The Charlotte-based aerospace and defense supplier reported full-year net income of $810 million, or $6.33 per diluted share -- the highest in company history -- on sales of nearly $8.1 billion.
That compares with full-year 2010 net income of $579 million, or $4.51 per diluted share, on sales of nearly $7 billion.
Goodrich's sales of original equipment for large commercial airplanes grew by 18%, fueled by increased demand from Airbus and Boeing.
However, the company's overall sales growth of 16% was "very broad-based," Goodrich noted in a news release.
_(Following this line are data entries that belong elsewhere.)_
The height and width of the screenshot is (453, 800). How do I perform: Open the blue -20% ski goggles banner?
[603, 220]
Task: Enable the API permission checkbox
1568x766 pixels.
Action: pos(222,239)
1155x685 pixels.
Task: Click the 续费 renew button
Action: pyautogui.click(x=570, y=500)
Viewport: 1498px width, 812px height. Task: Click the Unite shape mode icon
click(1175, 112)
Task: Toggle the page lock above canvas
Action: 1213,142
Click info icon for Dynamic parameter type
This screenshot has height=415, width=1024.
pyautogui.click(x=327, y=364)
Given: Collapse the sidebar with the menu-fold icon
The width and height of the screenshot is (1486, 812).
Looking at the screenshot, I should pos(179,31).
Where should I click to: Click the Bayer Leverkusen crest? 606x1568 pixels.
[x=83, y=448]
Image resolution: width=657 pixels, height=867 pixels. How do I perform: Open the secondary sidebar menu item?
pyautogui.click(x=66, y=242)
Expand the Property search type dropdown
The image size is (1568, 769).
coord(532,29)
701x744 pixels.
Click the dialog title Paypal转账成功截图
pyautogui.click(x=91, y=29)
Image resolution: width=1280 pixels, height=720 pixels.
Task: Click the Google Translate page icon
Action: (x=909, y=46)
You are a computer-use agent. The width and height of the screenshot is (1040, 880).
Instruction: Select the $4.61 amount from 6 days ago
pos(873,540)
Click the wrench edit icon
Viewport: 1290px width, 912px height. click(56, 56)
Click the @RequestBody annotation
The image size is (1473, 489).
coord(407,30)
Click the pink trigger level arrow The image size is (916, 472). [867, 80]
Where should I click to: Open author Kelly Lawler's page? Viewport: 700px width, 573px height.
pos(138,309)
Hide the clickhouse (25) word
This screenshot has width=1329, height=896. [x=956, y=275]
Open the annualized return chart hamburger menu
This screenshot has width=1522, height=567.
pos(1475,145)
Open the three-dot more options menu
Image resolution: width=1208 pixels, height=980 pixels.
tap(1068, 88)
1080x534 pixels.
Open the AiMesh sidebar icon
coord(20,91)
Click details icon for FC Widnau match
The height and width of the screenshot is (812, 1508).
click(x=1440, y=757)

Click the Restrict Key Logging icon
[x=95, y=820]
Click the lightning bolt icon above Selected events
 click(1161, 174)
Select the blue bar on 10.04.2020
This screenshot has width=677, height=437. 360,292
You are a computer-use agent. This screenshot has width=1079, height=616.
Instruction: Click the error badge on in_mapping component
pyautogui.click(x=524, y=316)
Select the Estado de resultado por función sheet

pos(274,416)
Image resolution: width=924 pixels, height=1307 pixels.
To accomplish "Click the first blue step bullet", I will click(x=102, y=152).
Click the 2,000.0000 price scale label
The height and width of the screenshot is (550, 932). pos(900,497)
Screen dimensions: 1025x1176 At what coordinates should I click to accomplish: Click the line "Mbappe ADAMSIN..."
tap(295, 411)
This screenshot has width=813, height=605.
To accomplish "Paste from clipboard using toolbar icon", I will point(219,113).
The company's commercial-aftermarket sales grew by 15%, while its defense and space sales grew by 10%.
"Propelled by strong sales growth in all of our market channels, we continued to achieve very high levels of segment operating income margin, delivering segment operating income margin of 19.7% for the fourth quarter and 18.5% for the full-year 2011," Goodrich Chairman, CEO and President Marshall Larsen said.
"This impressive margin performance helped us achieve full-year 2011 earnings per diluted share of $6.33, the highest level of EPS in our history."
Goodrich reported fourth-quarter net income of $238 million, or $1.85 per diluted share, on sales of $2.1 billion.
That was up from net income of $148 million, or $1.16 per diluted share, on sales of $1.8 billion in fourth-quarter 2010.
"The increase in net income is attributable primarily to the impact of sales growth in all of the company's major market channels, strong operational performance, ongoing success on continuous-improvement and cost-reduction initiatives, higher favorable changes in estimates for certain long-term contracts and lower pension expense, partially offset by merger-related costs, plant-closure costs and acquisition-related costs," the company explained in a news release.
"As noted in our proxy, we continue to make progress on the regulatory filings, and our shareholder vote to approve the merger has been scheduled for March 13, 2012," he added.